- [Problem to work on] Copy the data that follows exactly as it is, excluding all pictures.

[Opening Source data section]

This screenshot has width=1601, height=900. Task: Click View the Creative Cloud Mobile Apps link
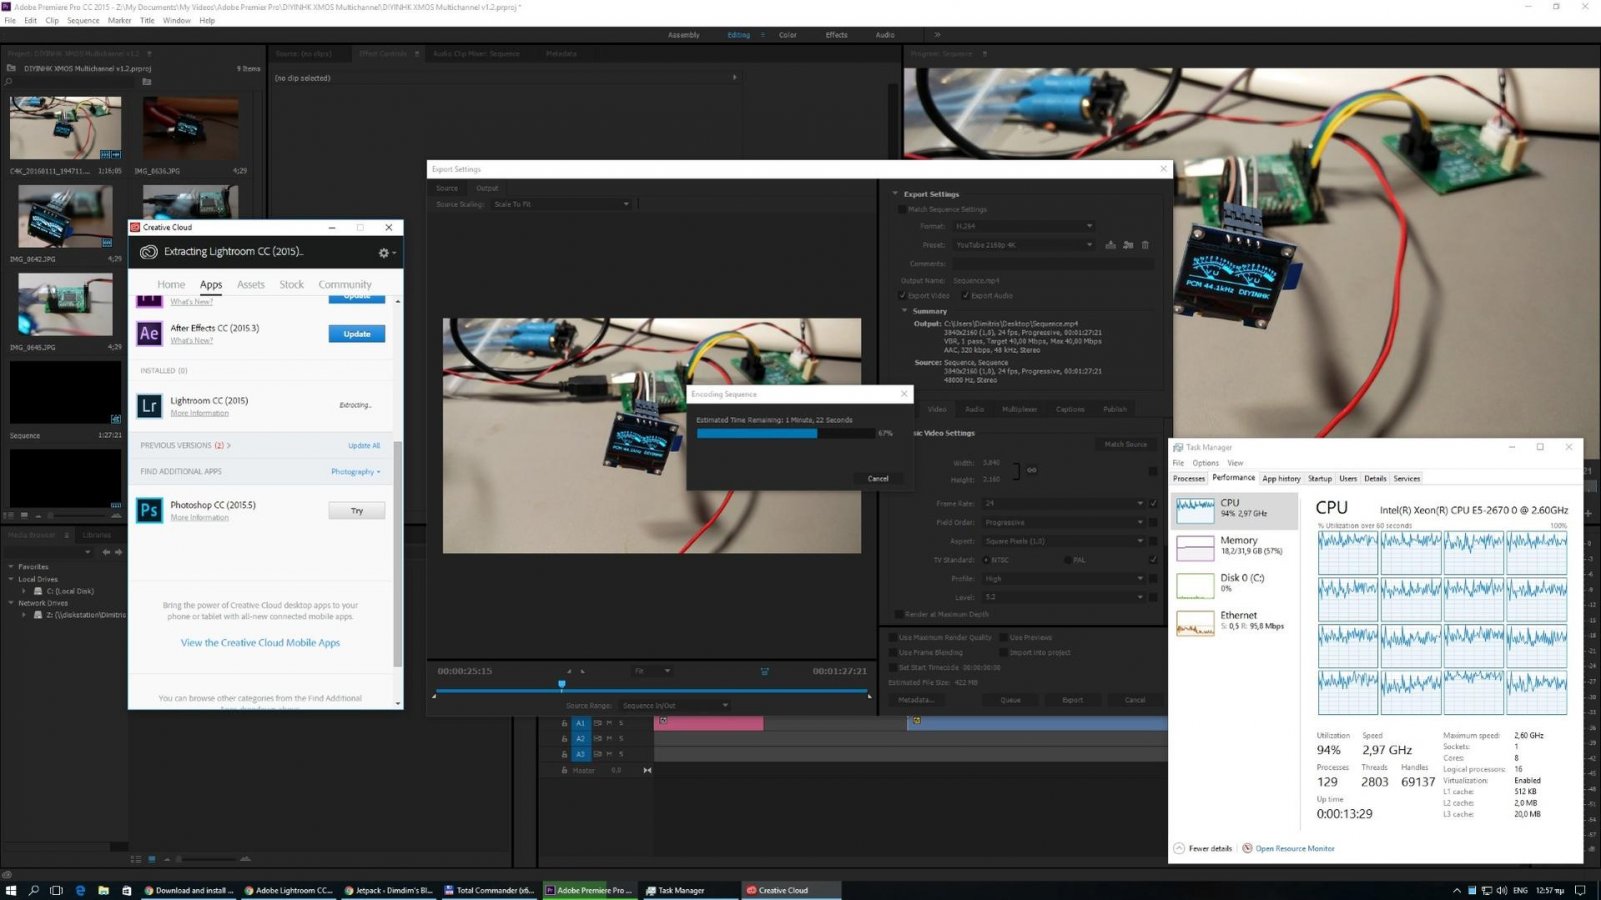coord(260,643)
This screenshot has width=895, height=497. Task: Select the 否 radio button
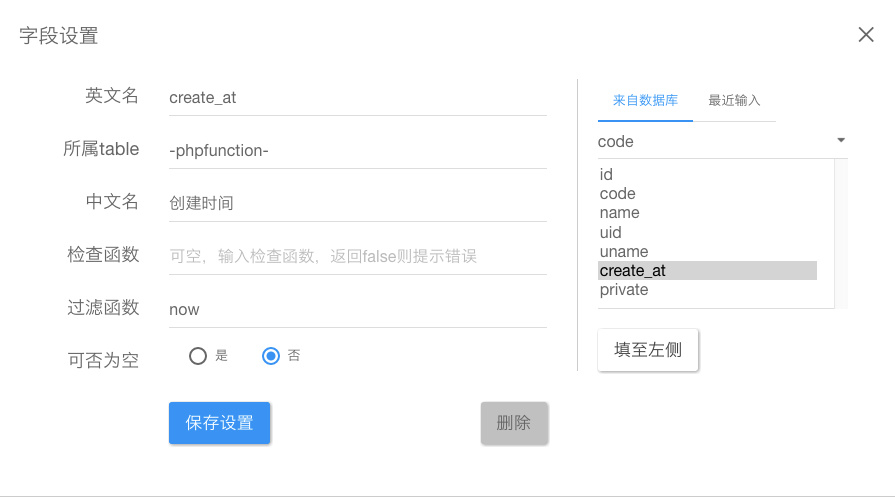(270, 356)
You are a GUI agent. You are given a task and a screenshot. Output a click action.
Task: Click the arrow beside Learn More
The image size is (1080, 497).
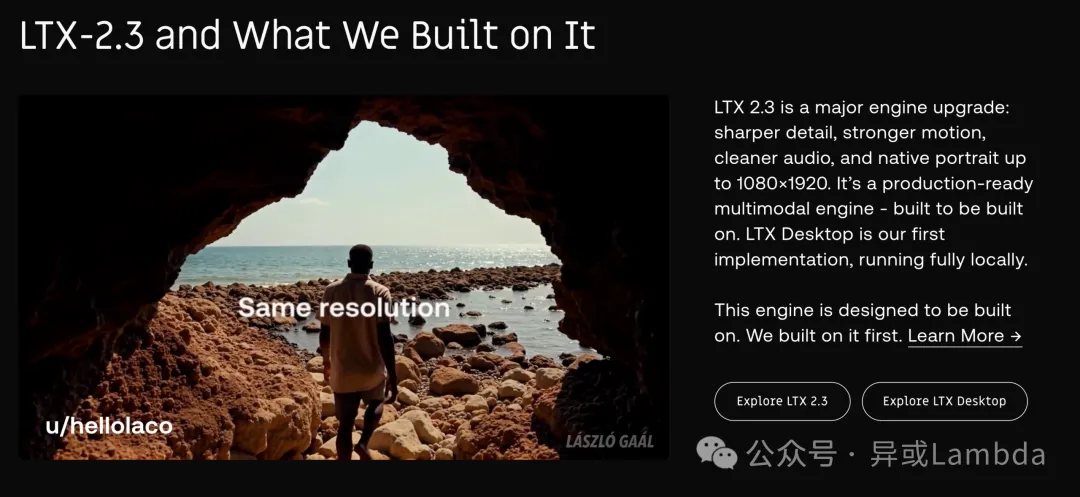coord(1015,336)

[Closing Source data section]

- [Task result]
This screenshot has width=1601, height=900. Task: Click View the Creative Cloud Mobile Apps link
coord(260,643)
This screenshot has width=895, height=497. Task: Select the 否 radio button
(270, 356)
You are a GUI agent. You are given a task and a screenshot. Output a click action.
Task: Click the arrow beside Learn More
The image size is (1080, 497).
coord(1015,336)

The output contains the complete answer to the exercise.